According to a recent article by Michael Oputeh, an employee of the Ministry of Information and Strategy in Lagos, young people are essential when it comes to ensuring the prosperity and stability of Nigeria. He asserts that any state that excludes young people from participating in the development of the country is seriously threatening its future. An environment of active participation must be generated among the younger generation. These act as the foundations of society. Their energy, ideas and character set the pace of the region’s development and security. Their dreams, hopes and energy are the source of a country’s motivation to grow, of its strength and destiny. If all these elements are successfully applied, the future of Nigeria can be guaranteed.

Young people are the majority in this African country; they account for 60% of the total population, approximately 80 million young people. This datum displays their vital important and, consequently, the need for policies that encourage employment and their inclusion in society. The vitality and intensity of young minds should spearhead the country; young people should be on the “front line” and become the vanguard of Nigeria. There is a very powerful connection between the welfare state and the implementation of youth development systems. In addition, young people have been the driving force of progress since time immemorial, playing a decisive role during the independence and subsequent introduction of the new system.

According to a recent report by the CBN – Central Bank of Nigeria – youth unemployment in Nigeria has reached the eye-watering figure of over 50%, 56 MILLION young people do not have jobs or work in highly precarious conditions. We should consider Nigeria’s population pyramid, the seventh most populated country in the world, to understand the scope of the problem.

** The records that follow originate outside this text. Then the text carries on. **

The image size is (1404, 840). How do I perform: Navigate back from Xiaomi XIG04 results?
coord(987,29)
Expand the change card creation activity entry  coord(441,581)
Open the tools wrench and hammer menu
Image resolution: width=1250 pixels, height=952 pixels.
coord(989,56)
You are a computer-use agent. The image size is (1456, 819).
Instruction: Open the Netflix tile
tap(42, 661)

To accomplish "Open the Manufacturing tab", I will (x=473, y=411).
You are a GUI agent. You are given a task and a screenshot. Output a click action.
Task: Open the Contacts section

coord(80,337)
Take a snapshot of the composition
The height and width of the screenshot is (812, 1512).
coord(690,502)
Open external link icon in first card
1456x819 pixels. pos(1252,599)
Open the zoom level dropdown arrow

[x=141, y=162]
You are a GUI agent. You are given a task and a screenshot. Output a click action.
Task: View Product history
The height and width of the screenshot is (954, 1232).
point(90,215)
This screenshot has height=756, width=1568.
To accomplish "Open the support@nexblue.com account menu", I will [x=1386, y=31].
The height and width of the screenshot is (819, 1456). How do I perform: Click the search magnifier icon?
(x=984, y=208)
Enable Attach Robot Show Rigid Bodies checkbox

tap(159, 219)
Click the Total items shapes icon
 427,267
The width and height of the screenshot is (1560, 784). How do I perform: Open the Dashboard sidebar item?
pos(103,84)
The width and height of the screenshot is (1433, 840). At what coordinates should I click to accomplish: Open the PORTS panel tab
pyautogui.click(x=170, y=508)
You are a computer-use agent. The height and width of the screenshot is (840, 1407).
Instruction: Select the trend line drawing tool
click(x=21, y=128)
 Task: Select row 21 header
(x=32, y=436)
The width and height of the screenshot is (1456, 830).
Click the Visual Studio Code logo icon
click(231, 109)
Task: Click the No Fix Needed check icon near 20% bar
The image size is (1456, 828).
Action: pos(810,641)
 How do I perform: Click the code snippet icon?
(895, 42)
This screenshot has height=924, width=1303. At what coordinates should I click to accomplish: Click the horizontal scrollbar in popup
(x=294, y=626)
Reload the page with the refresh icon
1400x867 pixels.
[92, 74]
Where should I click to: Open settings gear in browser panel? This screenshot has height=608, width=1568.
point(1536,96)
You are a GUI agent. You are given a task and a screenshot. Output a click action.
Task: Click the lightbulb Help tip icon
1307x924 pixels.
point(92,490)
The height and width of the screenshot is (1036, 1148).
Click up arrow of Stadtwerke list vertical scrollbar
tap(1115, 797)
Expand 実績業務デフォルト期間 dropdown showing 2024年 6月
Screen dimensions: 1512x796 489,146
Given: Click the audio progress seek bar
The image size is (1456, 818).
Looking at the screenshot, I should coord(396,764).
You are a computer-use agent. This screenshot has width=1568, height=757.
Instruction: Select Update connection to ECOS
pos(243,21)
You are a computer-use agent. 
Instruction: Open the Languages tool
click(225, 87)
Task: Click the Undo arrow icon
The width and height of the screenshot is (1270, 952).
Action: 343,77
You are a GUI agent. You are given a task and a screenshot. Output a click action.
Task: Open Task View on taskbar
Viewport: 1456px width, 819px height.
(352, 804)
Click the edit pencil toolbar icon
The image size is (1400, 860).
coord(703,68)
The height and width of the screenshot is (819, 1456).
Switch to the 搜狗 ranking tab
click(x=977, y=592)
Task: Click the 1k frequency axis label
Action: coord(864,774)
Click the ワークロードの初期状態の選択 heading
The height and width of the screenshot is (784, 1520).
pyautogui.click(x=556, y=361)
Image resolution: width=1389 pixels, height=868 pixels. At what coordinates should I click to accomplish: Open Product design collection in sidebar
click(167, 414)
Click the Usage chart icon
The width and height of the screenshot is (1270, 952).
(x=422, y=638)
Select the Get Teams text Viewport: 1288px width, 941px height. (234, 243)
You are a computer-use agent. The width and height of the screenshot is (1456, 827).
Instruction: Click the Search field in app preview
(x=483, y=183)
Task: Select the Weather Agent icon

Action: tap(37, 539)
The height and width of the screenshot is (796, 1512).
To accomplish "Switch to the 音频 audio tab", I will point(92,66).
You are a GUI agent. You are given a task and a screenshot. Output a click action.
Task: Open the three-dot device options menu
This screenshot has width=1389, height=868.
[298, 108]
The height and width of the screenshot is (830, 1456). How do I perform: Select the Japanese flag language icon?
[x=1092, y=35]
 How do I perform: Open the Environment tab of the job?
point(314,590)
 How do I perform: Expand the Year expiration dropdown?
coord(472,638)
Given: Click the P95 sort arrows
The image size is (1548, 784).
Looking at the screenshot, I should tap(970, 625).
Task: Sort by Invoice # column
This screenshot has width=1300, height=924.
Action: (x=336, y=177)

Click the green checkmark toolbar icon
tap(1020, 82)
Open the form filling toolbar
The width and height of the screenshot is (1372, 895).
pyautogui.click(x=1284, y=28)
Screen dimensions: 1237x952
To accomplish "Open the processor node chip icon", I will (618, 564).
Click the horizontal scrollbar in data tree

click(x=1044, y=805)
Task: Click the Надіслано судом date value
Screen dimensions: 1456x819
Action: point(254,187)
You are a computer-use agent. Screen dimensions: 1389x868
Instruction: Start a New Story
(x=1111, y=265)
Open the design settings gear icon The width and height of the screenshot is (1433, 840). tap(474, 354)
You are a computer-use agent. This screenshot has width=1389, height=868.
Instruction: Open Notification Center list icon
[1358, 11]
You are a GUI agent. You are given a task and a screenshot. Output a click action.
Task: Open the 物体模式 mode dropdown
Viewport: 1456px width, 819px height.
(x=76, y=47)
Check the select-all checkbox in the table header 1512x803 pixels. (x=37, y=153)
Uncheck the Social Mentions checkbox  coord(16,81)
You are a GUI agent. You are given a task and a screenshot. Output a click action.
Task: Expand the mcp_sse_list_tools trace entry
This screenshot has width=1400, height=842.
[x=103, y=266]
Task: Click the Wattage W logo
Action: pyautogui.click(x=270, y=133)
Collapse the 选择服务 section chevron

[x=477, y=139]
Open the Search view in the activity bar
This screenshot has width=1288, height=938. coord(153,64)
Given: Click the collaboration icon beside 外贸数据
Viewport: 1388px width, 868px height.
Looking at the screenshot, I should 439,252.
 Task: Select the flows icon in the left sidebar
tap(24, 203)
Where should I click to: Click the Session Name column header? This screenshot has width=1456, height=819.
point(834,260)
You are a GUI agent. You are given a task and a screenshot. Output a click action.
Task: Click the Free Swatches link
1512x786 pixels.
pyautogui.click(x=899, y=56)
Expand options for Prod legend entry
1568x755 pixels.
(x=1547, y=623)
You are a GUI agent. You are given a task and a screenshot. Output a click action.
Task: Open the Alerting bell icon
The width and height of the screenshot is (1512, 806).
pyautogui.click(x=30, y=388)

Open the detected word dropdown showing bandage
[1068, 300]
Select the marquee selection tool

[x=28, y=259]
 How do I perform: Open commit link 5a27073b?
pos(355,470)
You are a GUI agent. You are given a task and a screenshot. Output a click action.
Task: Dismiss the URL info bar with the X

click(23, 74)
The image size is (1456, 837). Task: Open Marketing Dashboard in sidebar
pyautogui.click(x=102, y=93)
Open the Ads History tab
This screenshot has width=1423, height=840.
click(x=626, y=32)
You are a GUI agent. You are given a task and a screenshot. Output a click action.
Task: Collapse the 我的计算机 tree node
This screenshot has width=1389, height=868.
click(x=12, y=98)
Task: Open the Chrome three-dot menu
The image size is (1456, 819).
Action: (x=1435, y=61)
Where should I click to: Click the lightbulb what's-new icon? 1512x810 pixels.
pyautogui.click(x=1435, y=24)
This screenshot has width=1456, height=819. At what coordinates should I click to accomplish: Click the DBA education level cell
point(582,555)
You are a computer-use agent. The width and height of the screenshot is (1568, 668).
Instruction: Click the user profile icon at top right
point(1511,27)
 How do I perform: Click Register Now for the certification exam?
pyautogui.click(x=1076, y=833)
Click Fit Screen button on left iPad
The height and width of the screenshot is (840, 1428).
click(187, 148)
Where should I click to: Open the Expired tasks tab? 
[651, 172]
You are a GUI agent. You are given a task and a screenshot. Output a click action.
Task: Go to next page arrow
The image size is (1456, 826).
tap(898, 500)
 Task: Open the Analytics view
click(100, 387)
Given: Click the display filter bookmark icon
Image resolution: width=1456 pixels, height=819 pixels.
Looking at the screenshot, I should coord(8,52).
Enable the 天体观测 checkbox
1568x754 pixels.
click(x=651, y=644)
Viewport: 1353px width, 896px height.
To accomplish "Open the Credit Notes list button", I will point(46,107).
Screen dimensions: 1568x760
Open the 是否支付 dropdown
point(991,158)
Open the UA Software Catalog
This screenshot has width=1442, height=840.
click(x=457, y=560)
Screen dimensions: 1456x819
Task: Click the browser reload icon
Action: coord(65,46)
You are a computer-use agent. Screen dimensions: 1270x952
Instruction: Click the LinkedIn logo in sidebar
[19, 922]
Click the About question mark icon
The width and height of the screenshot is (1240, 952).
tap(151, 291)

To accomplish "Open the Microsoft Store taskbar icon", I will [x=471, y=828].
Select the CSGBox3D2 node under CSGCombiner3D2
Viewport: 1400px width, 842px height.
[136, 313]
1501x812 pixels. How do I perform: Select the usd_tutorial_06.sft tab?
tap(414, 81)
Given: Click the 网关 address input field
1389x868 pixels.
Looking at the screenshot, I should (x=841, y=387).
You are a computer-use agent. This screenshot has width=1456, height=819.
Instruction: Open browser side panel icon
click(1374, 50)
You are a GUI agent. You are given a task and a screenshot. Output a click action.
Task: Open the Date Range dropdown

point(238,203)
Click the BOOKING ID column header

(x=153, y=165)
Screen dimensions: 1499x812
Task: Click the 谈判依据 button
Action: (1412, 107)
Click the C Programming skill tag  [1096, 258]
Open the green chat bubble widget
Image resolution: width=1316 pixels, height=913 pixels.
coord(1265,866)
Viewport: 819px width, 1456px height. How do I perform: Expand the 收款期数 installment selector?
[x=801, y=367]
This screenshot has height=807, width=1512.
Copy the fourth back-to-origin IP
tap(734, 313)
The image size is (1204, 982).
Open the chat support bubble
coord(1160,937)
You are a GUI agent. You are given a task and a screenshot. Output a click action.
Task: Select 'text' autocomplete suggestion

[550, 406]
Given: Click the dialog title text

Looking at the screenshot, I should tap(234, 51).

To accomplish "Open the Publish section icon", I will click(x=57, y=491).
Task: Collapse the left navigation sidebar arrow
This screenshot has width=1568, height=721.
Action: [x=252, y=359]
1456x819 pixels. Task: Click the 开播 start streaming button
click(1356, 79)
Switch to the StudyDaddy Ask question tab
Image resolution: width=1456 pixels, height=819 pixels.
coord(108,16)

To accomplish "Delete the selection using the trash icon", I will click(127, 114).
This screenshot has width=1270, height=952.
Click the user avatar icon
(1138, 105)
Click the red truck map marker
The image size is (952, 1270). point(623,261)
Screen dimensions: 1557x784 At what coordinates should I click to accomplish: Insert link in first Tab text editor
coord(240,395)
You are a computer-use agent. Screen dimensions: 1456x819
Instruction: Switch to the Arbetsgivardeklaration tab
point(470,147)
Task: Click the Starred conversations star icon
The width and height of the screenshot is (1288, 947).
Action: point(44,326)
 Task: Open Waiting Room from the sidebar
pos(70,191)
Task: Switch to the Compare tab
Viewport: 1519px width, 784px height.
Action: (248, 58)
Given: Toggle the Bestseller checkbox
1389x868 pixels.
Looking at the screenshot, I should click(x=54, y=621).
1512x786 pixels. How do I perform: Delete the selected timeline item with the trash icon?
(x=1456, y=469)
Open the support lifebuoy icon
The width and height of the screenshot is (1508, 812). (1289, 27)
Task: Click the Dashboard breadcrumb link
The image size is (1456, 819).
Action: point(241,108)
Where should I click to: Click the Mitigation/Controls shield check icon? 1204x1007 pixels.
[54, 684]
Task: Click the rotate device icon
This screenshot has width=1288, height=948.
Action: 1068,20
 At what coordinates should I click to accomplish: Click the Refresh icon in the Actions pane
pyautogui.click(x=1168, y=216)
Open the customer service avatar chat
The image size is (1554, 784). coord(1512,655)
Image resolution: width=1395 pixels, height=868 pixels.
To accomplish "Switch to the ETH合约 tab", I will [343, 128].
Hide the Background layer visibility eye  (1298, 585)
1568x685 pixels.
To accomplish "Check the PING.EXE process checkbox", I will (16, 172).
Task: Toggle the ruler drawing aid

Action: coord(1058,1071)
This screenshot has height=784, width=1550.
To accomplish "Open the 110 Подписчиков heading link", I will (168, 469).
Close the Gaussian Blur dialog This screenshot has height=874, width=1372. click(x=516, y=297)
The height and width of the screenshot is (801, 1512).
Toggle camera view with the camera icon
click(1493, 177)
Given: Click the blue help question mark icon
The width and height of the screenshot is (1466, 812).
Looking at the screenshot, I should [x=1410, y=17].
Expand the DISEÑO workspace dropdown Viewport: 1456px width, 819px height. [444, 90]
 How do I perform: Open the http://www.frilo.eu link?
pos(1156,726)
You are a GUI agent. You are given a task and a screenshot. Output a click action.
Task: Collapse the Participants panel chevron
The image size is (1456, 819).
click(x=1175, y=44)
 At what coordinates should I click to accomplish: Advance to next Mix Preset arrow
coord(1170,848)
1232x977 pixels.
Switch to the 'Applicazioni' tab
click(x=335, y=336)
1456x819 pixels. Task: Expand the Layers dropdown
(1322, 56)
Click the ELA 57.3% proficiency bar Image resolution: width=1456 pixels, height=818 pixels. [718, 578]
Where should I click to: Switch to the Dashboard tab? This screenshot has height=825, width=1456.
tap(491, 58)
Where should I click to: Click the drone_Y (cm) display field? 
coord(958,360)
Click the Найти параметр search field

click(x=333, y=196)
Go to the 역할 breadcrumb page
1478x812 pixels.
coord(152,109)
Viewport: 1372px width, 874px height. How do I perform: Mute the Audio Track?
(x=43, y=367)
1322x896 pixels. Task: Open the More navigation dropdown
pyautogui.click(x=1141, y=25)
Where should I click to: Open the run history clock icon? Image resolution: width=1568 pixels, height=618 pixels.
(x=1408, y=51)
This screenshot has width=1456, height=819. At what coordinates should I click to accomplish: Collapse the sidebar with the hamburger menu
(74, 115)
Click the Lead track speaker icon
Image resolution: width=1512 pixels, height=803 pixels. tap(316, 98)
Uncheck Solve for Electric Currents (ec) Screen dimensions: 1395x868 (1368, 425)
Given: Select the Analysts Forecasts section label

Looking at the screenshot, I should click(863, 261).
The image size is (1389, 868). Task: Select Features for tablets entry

Given this dramatic situation, we could propose several scenarios with possible solutions. First of all, the government must establish vocational training and youth empowerment programmes so that young people can develop their skills and competences in various economic sectors. Secondly, it is essential to encourage “social entrepreneurship” among young people through grants aimed at ICTs, funding development, public relations, development of management programmes… Finally, we must find synergies and promote public-private cooperation between the government, companies and NGOs. All this coupled with a population of young people who want to get involved and take on responsibilities.